Yes, hard work is essential to academic success at the University. Yes, grades are very important for things like internships, graduate school, jobs, etc. Yes, in order to achieve your goals, some sacrifice and patience is necessary. However, you should not be sacrificing your health or wellness for an assignment. This is not to say that students need to manage their time more effectively (we all are at least trying our best to do so) or that the University needs to give less work (what would be the point of coming here if you didn’t want to be challenged). Yet, once you are at a point where you are physically, emotionally, and/or spiritually exhausted from academics, you should put the work down and take a break.
Of course, I’m not suggesting that you take a five hour-long break in the middle of a problem set that is due the next day to binge-watch Netflix. But for every hour of academic work, take a minimum five-minute (I would say 10 but let’s start small) break and do nothing related to academics. Play a game on your phone, Snapchat your friends, post a video on Instagram, make some music — whatever you want. Taking a break is not procrastination, it’s self-care.

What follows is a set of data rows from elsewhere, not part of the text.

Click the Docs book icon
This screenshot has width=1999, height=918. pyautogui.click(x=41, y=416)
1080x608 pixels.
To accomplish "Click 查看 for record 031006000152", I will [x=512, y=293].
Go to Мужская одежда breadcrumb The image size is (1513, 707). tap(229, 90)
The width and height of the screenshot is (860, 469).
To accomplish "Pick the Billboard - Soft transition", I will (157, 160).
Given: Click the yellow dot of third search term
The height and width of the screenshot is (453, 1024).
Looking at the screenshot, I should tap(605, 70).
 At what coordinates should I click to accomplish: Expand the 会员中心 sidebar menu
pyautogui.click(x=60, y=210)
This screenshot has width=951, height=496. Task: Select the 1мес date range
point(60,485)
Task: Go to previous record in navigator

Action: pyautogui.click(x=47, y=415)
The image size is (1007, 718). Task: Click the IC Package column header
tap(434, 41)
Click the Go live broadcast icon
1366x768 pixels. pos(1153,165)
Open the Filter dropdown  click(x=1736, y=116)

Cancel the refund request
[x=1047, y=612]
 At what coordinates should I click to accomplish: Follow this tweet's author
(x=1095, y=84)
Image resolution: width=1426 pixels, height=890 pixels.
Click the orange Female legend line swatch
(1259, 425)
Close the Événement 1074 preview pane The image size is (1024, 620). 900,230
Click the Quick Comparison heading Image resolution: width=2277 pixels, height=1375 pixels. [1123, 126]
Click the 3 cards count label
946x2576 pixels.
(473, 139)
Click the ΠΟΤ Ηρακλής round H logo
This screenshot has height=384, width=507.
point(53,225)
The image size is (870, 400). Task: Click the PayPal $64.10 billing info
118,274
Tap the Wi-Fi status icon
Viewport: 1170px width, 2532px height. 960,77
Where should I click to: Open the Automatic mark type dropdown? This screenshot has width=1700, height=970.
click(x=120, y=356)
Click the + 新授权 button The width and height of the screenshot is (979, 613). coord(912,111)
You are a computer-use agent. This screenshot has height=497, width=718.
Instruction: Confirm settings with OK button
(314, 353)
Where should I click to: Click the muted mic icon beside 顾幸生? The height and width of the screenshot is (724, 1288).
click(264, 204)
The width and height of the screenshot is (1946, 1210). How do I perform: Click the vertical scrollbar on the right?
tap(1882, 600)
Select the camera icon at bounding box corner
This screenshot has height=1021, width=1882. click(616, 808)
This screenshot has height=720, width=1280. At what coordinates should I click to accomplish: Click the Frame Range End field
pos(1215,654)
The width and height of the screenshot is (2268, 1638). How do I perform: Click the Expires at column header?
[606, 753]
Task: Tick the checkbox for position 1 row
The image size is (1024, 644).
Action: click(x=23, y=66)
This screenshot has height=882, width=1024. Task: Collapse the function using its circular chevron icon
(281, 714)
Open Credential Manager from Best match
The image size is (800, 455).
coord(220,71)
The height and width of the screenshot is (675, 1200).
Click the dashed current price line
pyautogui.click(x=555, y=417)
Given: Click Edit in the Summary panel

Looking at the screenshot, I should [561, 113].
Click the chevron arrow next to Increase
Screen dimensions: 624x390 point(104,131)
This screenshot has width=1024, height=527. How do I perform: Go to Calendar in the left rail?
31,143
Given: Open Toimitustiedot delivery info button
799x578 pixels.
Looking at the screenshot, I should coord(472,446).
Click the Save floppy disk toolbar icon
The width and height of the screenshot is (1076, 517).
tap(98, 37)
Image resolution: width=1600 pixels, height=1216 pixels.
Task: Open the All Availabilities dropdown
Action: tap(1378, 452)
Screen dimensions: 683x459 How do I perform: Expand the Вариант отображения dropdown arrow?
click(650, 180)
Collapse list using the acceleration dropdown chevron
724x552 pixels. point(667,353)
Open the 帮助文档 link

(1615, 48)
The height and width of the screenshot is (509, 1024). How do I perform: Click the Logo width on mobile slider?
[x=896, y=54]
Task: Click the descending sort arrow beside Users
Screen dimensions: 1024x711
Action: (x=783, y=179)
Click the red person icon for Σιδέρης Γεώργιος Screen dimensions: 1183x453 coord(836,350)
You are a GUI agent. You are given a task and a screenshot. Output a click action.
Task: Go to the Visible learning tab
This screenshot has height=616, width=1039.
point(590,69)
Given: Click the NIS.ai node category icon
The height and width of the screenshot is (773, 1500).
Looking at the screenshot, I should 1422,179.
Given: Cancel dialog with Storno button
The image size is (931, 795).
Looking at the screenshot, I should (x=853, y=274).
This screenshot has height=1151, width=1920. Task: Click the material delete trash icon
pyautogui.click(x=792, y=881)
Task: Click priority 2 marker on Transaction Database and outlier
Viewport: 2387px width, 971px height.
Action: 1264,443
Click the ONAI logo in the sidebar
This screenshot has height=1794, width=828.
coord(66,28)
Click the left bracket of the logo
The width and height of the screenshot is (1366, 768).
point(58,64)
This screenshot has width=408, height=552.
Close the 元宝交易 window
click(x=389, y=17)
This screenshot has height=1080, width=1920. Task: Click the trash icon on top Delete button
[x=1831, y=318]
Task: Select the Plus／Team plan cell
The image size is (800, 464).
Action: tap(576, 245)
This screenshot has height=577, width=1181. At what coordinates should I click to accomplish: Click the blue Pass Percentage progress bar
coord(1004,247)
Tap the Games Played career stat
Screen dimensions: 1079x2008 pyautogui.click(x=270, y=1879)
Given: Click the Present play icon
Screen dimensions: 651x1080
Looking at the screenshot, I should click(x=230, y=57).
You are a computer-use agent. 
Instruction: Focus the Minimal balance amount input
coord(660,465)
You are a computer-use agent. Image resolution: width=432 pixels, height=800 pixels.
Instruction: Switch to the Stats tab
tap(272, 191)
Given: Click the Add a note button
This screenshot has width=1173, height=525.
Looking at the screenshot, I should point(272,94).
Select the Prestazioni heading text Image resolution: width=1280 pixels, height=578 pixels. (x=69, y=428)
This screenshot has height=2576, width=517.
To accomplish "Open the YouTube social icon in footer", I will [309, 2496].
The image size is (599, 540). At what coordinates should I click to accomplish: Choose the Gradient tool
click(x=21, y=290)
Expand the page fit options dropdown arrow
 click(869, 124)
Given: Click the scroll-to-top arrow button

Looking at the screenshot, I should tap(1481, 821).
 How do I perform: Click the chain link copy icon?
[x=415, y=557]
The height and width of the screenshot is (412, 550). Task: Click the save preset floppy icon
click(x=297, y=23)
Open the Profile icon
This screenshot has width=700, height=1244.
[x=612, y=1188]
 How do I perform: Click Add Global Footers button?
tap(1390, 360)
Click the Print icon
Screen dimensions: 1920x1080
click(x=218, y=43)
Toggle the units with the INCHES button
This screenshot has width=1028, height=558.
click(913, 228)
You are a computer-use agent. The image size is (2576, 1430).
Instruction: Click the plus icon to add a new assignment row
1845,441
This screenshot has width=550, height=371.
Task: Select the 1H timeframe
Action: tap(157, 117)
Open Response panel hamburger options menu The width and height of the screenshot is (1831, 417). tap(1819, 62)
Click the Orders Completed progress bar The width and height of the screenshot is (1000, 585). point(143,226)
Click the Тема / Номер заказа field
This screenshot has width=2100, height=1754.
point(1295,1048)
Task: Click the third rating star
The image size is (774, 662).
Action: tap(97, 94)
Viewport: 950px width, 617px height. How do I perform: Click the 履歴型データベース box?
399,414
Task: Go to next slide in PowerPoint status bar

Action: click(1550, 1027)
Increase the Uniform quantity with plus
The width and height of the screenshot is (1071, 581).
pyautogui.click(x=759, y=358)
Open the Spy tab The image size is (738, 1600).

Let’s say you get eight hours of sleep one night (I know that’s basically impossible here, but it’s a hypothetical). That leaves you with 16 hours of waking time in a day. Now, let’s presume that between classes, homework, studying, and a cappella group — or football practice or whatever extracurricular you do outside of the classroom — you are working for 15 of those hours. This isn’t far-fetched because if you have four one-hour classes, three hours of extracurriculars, a three-hour problem set, two hours of essay writing, three hours of midterm preparation, and for argument’s sake, let’s say you “eat while you work,” that takes 15 hours. And let’s be honest, this isn’t too far off from many people’s schedule here at the University, which is frightening.
Working for 15 hours a day without a break is just ridiculous and unhealthy. It’s also counterproductive. Breaks have been known to help consolidate and retain information. When inundated with so much information like we are at the University, it helps to sometimes take a step back and have time for reflection and relaxation.
Therefore, you need breaks; you need time to do nothing. Please do not get so caught up in getting an A that you overwork yourself to death. And please take care of yourself. I am only a freshman and I am scared at how much stress Princetonians endure and how they go about handling it. No one should feel that simply getting a good grade on a test they won’t remember in two weeks is more important than taking care of oneself. At this point, there are only two options: Take a break or fail.